Download or read book Wavelet Analysis written by Howard L. Resnikoff and published by Springer Science & Business Media. This book was released on 2012-12-06 with total page 446 pages. Available in PDF, EPUB and Kindle. Book excerpt: This text gives a clear introduction to the ideas and methods of wavelet analysis, making concepts understandable by relating them to methods in mathematics and engineering. It shows how to apply wavelet analysis to digital signal processing and presents a wide variety of applications.

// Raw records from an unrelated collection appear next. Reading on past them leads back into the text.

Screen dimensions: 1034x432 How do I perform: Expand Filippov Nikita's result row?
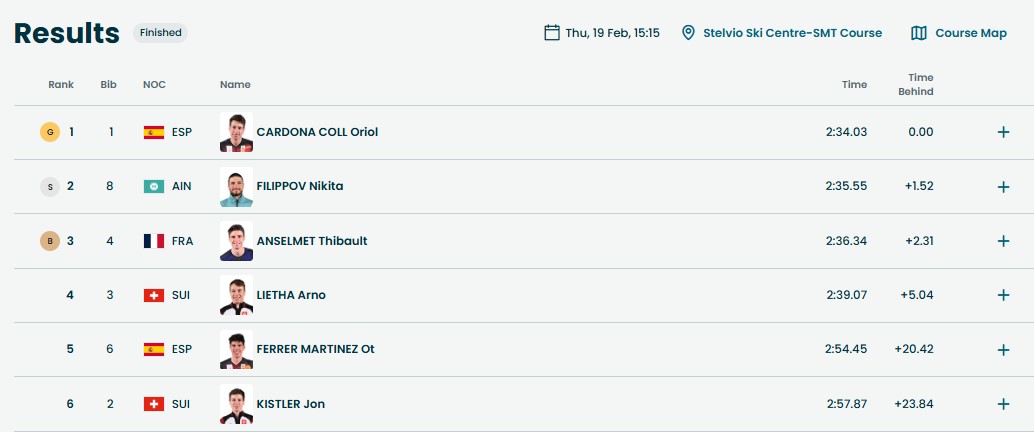(x=1004, y=187)
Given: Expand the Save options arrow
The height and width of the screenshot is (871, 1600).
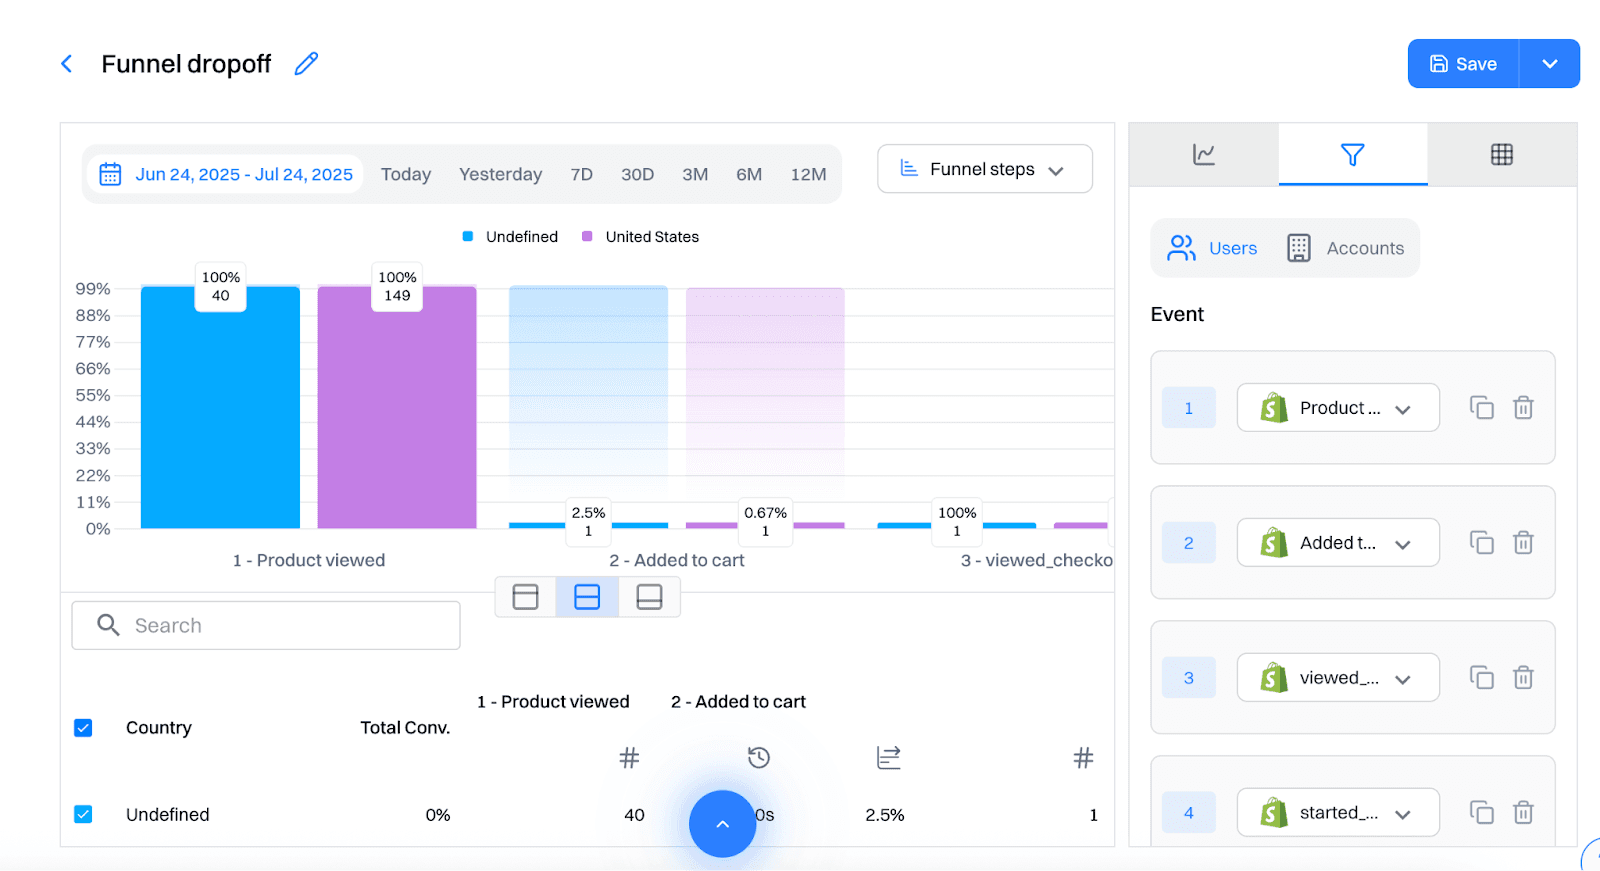Looking at the screenshot, I should click(x=1549, y=64).
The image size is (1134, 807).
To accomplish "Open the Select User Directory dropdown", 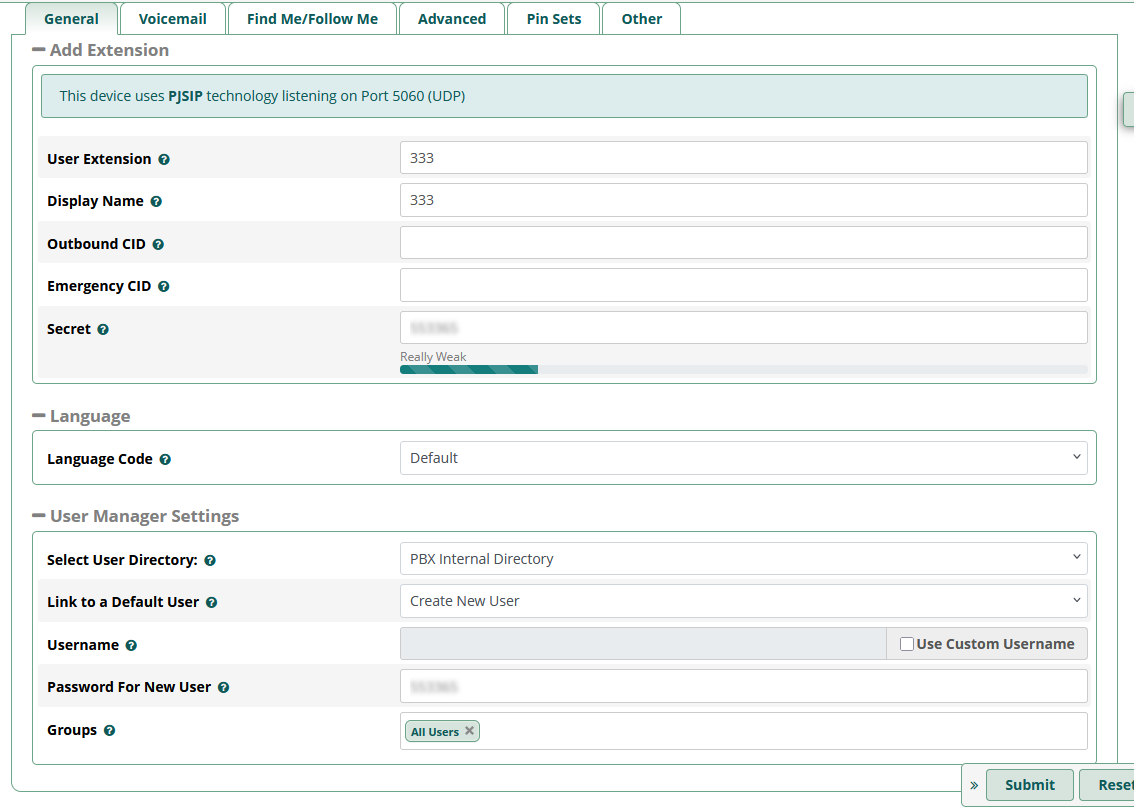I will coord(742,559).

Download or read book Wavelet Analysis And Applications written by Peter Roberts and published by New Age International. This book was released on 2007 with total page 180 pages. Available in PDF, EPUB and Kindle. Book excerpt: Wavelets And Related Functions Constitute A Most Recent Set Of Mathematical Tools, Impacting Many Branches Of Mathematical And Applied Sciences, Ranging From Approximation Theory And Harmonic Analysis To Signal Analysis And Image Compression.This Volume Includes Lectures Delivered At The Platinum Jubilee Workshop And Tenth Ramanujan Symposium, Pjwtrs-2003, On Wavelet Analysis, Conducted In March 2003. The Contents Cover A Variety Of Interesting Topics Like Wavelets As Approximation Tools, Connections With Filter Banks, The Bessel-Wavelet Transform, Relations With Partial Differential Equations Of Fluid Flow, Weyl Heisenberg Frames, Reconstruction Of Functions From Irregular Sampling And Various Applications, Particularly In Electrical Engineering. This Book Will Be Useful To Mathematicians, Computer And Electrical Engineers, Systems Analysts And Applied Scientists. The Level Can Be Graduate Engineer Or Post Graduate Student Of Mathematics.